追加された条件ブロックを選択すると条件に必要なパラメータ設定が行える。まずはプロパティを選択する。今回の検証対象となる値を選択する。要はスコア(form_score
)。
この指定もマウスで選択出来る。
条件を選択する
次にロジックを選択。プロパティに対してどのような検証を行うかを指定。今回は「が次より大きい」を選択する。
ロジックを選択で「が次より大きい」を選択する
最後に数値を10
とし「スコアが10より大きいか」という条件が完成する。
「スコアが10より大きいか」という条件が完成する
本来であれ正しい値の条件を指定した方がわかりやすいかもしれないが、今回は不正値となる条件を作成しているので注意。
不正値となる条件はもう一つあるので続ける。または を選択する。
「または」を選択
もう一つの条件は「スコアが-10より小さい」。設定の流れは同じなので割愛。
不正値の条件「スコアが10より大きい」もしくは「スコアが-10より小さい」が完成
最後に適用ボタンを押しておく。
検証エラーを適用
検証エラーを適用では「どの入力欄に対して、どのような案内を通知するか」が設定できる。
「検証エラーを適用
今回はスコア欄に 「スコアの値が範囲外です。スコアは-10から10の値を入力してください。」 と表示する。

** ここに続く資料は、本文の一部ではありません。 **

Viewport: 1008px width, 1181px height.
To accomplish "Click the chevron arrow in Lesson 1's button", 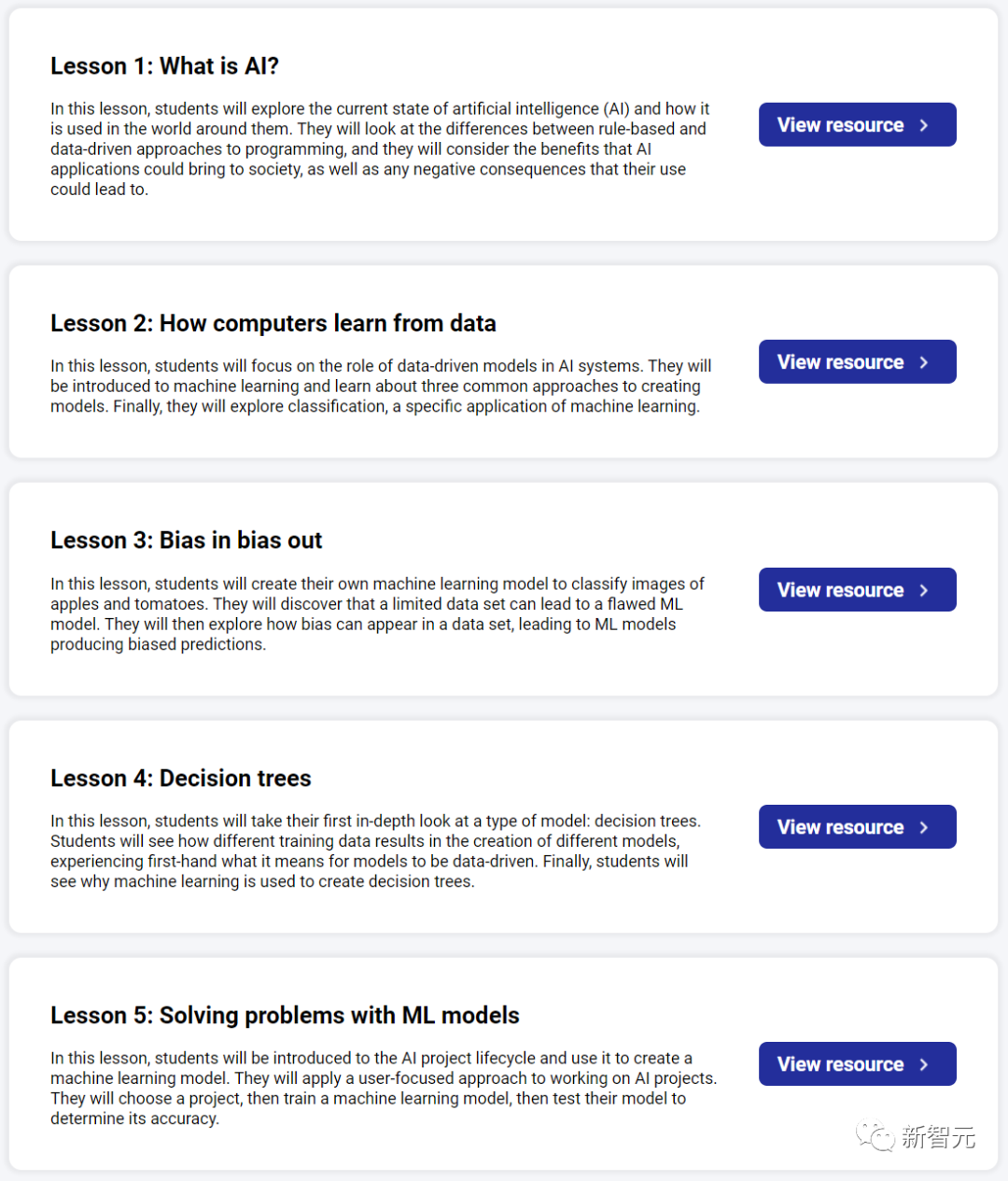I will coord(924,125).
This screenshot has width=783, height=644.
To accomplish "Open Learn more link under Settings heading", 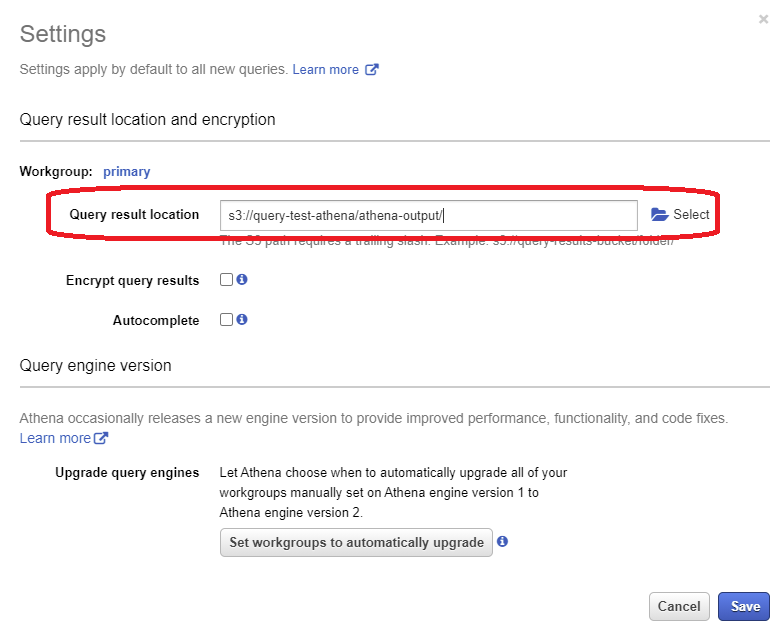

「検証エラーを適用」を選択し、必要なパラメータを設定する。ここで、項目キーが必要になるので注意。今回はform_score
としているので、これをフォーム項目キーに指定。
エラーメッセージには上記のメッセージを設定する。
検証エラーを適用の設定が完了
最後に適用ボタンを押しておく。
これですべての設定が完了。
すべての設定が完了
右上の有効化ボタンを押し、左上の閉じるで完了する。
右上の有効化ボタンを押し、左上の閉じるで完了する
関数の有効化が始まる
動作確認
動作確認はプレビューでは出来ないので注意。
サイトを公開して検証する。
公開されたフォーム
不正値-11
を入力する。
不正値を入力する
送信ボタンを押すと、スコアの値が不正であることが通知される。
スコアの値が不正であることが通知される
そのほか不正値11、正常値-10、正常値10を試したがいずれも想定通りの動作が確認出来た。
まとめ
今回は新フォームに改めて触れてみて感じたところを簡単に紹介した。高度なフォーム検証はプログラム(Velo)を書かなくても、色々と拡張が出来そうな気がした。もちろんプログラムを書けばより高度な拡張ができるとは思う。ただ、途中でも述べたようにアプリ内の処理はVeloでも十分に制御することは難しいため、どのような機能がどのような方法で提供されているのかを十分に知っておく必要がある。その上で、Veloによってどのような点で拡張が可能になるのか検討していく必要がある。
次回以降に、新フォームをVeloで拡張していくことも試していきたい。